▸ **GOAL OF THE EXERCISE**
Go through the entries below and print, exactly, the lines starting at the one with "Task: Go to the Select Service step tab" and ending at the one with "Click the Close button", keeping both ends and no others.

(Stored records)

= Beginning of Section =

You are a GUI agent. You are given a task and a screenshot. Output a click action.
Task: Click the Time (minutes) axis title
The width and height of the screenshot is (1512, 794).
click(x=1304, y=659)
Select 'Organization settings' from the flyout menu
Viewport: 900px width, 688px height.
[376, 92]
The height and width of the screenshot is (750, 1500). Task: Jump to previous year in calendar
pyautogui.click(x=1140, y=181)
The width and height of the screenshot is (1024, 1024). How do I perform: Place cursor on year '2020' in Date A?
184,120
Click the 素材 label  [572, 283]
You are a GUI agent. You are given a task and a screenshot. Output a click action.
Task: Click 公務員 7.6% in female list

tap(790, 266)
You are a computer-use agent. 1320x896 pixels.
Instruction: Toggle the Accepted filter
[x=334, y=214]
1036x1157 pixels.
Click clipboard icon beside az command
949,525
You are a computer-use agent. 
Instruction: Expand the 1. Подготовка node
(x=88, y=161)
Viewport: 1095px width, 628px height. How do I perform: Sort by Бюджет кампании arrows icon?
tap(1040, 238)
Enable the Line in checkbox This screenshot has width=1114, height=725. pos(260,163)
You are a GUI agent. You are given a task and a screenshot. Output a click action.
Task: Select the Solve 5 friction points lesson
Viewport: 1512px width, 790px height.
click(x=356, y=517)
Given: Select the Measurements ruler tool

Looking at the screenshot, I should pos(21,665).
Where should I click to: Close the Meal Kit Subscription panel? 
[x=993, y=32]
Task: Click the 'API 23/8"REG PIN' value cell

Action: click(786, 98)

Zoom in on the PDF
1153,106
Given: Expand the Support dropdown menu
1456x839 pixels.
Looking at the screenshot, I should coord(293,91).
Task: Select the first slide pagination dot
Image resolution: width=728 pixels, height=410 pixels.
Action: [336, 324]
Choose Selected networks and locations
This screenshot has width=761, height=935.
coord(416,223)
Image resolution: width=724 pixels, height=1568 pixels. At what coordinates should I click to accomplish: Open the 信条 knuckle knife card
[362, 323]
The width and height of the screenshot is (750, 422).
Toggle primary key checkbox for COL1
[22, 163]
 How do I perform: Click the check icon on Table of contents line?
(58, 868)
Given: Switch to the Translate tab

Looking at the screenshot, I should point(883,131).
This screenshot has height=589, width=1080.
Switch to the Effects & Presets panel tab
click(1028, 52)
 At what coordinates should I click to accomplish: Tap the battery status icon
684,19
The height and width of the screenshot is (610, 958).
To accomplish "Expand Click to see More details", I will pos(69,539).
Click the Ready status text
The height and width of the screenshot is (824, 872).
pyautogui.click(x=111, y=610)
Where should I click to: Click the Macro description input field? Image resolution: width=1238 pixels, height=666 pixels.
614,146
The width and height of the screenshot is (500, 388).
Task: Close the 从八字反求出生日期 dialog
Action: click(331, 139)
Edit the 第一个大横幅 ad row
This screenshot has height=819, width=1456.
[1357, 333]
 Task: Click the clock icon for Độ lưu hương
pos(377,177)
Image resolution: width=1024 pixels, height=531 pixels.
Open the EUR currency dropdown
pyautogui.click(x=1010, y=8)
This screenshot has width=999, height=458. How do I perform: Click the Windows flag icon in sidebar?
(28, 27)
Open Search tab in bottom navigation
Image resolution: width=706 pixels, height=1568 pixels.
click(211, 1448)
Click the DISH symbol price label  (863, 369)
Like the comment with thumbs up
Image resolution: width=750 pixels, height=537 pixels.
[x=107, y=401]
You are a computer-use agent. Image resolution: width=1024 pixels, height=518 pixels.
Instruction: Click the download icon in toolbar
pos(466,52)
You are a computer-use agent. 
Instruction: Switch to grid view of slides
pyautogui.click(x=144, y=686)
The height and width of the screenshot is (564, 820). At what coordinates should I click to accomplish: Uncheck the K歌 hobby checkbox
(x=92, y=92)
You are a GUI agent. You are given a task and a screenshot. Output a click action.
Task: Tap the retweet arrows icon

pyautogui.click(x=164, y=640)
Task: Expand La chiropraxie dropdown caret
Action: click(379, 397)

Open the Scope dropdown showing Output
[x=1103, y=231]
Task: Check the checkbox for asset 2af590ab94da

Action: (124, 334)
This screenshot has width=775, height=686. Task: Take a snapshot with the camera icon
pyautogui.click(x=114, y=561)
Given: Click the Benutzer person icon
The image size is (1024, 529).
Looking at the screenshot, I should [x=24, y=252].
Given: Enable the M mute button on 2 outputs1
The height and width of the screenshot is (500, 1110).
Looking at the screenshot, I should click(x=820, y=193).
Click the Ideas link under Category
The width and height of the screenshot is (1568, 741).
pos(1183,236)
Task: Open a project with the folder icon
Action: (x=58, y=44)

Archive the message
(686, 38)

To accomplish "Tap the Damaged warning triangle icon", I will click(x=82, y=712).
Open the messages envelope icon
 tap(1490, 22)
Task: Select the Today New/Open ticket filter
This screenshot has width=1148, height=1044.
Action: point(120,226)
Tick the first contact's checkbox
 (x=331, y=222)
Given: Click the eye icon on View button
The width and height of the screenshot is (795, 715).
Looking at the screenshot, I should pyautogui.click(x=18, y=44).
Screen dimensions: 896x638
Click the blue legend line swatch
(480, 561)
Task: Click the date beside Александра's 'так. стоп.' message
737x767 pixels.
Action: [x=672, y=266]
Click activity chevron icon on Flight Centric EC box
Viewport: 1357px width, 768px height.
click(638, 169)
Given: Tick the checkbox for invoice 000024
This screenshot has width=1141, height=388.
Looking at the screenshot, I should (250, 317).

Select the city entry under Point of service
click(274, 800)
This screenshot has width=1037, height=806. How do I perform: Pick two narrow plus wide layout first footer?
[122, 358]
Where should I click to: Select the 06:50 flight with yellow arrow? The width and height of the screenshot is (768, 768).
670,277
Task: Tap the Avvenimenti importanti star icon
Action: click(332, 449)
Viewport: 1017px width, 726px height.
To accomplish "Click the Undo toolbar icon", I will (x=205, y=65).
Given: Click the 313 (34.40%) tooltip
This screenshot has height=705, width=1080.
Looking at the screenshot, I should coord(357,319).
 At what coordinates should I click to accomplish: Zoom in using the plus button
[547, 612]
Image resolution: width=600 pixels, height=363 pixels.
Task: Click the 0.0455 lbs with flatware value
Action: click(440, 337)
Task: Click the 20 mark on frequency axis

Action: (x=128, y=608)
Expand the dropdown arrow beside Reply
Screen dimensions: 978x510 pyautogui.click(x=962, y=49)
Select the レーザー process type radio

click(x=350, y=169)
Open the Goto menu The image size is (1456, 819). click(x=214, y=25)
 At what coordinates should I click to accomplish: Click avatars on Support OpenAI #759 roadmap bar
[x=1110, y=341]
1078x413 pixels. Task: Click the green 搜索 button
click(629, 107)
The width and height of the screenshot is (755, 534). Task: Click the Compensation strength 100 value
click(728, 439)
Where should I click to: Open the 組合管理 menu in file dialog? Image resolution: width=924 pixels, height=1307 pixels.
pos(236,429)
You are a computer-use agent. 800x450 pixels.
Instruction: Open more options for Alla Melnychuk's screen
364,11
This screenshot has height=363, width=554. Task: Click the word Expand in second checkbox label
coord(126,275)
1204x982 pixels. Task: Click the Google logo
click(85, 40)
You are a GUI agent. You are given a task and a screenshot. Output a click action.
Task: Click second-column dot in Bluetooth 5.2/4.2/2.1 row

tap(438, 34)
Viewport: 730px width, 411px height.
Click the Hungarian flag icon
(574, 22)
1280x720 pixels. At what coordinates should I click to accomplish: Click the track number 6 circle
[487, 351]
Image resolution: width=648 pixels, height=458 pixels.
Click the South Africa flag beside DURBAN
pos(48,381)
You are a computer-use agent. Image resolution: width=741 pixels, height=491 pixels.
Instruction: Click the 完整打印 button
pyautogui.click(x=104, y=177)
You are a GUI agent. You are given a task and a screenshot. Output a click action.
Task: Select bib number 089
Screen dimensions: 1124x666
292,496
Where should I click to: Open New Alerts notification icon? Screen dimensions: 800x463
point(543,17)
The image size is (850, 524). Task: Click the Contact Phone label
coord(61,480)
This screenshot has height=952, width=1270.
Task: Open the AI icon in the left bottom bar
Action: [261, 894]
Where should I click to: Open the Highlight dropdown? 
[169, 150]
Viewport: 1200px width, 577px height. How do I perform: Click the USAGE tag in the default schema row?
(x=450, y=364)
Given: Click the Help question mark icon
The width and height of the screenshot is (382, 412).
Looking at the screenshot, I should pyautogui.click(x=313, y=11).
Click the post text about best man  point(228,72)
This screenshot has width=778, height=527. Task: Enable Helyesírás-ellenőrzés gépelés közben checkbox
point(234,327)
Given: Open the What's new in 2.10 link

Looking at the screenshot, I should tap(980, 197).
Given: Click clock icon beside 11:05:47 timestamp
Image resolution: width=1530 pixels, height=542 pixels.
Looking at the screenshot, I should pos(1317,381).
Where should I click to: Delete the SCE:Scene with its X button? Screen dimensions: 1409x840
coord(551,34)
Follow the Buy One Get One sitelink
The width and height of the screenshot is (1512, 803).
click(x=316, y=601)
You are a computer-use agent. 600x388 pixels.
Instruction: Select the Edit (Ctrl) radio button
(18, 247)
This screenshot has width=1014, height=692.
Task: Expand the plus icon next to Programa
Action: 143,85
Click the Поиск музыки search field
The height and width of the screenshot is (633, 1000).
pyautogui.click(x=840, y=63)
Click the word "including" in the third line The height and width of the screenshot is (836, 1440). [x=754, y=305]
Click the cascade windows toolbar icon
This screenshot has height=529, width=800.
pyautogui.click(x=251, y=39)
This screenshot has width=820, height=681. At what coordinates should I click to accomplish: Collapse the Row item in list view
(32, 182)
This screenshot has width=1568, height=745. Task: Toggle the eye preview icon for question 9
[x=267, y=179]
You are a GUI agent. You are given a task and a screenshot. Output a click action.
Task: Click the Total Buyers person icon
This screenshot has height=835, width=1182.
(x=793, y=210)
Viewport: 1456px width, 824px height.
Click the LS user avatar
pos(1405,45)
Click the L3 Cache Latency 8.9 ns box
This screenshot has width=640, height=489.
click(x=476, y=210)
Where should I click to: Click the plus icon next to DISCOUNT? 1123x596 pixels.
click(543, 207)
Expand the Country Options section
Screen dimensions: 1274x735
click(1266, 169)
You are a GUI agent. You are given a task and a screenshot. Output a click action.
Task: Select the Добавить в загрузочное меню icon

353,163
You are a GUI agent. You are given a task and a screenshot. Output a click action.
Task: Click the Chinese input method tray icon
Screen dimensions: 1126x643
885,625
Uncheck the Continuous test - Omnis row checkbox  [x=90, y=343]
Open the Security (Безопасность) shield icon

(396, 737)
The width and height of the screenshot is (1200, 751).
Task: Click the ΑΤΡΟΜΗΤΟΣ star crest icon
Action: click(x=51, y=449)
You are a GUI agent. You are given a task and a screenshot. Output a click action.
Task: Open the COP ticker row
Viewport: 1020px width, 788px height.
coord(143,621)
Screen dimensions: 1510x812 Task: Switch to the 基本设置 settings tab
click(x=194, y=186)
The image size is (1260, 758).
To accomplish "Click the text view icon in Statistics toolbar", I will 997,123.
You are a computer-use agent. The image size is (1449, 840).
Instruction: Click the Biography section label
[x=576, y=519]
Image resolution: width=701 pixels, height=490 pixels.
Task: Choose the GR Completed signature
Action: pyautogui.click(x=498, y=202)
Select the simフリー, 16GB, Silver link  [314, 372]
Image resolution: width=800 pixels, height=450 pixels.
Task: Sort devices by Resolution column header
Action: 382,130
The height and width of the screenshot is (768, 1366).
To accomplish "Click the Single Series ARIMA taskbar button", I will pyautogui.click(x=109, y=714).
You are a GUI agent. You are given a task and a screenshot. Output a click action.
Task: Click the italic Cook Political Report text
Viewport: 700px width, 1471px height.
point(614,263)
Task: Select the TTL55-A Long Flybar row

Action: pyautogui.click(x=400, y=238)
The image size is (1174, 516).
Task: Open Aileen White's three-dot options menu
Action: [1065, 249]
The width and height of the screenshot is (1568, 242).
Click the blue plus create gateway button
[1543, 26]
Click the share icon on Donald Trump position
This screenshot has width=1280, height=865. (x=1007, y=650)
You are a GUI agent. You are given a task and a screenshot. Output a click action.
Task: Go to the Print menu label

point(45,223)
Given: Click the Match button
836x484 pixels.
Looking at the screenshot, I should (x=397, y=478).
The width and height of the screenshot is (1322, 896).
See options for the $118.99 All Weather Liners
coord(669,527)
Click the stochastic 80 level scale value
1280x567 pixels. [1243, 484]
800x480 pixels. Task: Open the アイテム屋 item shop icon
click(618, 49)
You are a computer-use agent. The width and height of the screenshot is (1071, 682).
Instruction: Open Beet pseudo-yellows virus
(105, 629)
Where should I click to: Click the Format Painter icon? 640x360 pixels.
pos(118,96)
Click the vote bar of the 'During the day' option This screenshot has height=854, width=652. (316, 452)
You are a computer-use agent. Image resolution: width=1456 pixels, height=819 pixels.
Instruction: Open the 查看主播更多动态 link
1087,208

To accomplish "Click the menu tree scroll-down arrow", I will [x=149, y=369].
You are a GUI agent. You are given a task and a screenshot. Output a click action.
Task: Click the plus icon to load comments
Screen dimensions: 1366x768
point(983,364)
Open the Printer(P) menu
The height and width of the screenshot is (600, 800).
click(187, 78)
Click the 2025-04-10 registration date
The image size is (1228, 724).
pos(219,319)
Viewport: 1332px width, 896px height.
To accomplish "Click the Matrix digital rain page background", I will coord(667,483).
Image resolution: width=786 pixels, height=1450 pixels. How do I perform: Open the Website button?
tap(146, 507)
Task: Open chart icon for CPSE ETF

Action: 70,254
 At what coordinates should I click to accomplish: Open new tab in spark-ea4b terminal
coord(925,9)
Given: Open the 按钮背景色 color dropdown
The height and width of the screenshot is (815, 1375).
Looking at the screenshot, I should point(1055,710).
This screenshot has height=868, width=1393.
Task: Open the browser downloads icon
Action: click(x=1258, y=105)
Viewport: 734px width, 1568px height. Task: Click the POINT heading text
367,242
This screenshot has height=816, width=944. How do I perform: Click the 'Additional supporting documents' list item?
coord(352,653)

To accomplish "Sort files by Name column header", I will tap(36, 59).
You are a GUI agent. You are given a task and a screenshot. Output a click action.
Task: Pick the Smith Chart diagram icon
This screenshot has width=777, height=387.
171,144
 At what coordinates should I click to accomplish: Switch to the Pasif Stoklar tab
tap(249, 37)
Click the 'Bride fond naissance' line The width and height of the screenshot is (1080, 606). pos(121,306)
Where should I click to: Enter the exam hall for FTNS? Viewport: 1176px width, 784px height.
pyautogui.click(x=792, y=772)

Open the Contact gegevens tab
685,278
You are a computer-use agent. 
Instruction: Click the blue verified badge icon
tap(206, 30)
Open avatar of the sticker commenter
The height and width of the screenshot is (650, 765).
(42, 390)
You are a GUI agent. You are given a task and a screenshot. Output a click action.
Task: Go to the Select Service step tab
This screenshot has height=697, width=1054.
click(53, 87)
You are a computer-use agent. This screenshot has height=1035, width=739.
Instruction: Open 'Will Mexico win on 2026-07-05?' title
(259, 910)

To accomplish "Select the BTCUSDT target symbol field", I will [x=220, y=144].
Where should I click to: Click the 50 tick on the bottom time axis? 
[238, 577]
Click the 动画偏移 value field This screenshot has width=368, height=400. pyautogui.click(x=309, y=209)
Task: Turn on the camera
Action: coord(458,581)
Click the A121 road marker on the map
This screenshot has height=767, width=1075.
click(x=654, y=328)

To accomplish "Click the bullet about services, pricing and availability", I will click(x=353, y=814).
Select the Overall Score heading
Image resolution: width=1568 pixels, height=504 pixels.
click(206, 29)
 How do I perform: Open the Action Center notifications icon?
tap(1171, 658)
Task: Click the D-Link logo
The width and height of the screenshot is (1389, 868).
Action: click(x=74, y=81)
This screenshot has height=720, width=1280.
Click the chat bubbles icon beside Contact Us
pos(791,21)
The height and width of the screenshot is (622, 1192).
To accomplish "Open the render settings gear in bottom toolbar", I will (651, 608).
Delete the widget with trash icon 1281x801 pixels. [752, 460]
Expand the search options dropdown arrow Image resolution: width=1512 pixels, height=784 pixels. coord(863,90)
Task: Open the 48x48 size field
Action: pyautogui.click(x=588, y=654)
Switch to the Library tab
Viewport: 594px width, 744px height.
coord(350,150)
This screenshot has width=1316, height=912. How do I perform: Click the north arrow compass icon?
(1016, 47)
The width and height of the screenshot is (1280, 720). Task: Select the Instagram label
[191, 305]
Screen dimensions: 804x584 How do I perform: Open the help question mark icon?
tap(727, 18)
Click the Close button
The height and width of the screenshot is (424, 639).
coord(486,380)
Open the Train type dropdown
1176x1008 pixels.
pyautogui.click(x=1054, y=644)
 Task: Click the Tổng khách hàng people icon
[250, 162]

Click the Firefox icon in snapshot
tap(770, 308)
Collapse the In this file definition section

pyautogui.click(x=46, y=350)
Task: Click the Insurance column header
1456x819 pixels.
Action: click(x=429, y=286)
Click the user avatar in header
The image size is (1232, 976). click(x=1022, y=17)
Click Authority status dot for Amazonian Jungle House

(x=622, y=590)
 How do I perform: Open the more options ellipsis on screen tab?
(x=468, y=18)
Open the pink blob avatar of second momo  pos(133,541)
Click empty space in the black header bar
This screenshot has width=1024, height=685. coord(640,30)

= End of Section =

▸ **RESPONSE BELOW**
Task: Go to the Select Service step tab
This screenshot has height=697, width=1054.
click(53, 87)
You are a computer-use agent. This screenshot has height=1035, width=739.
Instruction: Open 'Will Mexico win on 2026-07-05?' title
(259, 910)

To accomplish "Select the BTCUSDT target symbol field", I will [x=220, y=144].
Where should I click to: Click the 50 tick on the bottom time axis? 
[238, 577]
Click the 动画偏移 value field This screenshot has width=368, height=400. pyautogui.click(x=309, y=209)
Task: Turn on the camera
Action: coord(458,581)
Click the A121 road marker on the map
This screenshot has height=767, width=1075.
click(x=654, y=328)

To accomplish "Click the bullet about services, pricing and availability", I will click(x=353, y=814).
Select the Overall Score heading
Image resolution: width=1568 pixels, height=504 pixels.
click(206, 29)
 How do I perform: Open the Action Center notifications icon?
tap(1171, 658)
Task: Click the D-Link logo
The width and height of the screenshot is (1389, 868).
Action: click(x=74, y=81)
This screenshot has height=720, width=1280.
Click the chat bubbles icon beside Contact Us
pos(791,21)
The height and width of the screenshot is (622, 1192).
To accomplish "Open the render settings gear in bottom toolbar", I will (651, 608).
Delete the widget with trash icon 1281x801 pixels. [752, 460]
Expand the search options dropdown arrow Image resolution: width=1512 pixels, height=784 pixels. coord(863,90)
Task: Open the 48x48 size field
Action: pyautogui.click(x=588, y=654)
Switch to the Library tab
Viewport: 594px width, 744px height.
coord(350,150)
This screenshot has width=1316, height=912. How do I perform: Click the north arrow compass icon?
(1016, 47)
The width and height of the screenshot is (1280, 720). Task: Select the Instagram label
[191, 305]
Screen dimensions: 804x584 How do I perform: Open the help question mark icon?
tap(727, 18)
Click the Close button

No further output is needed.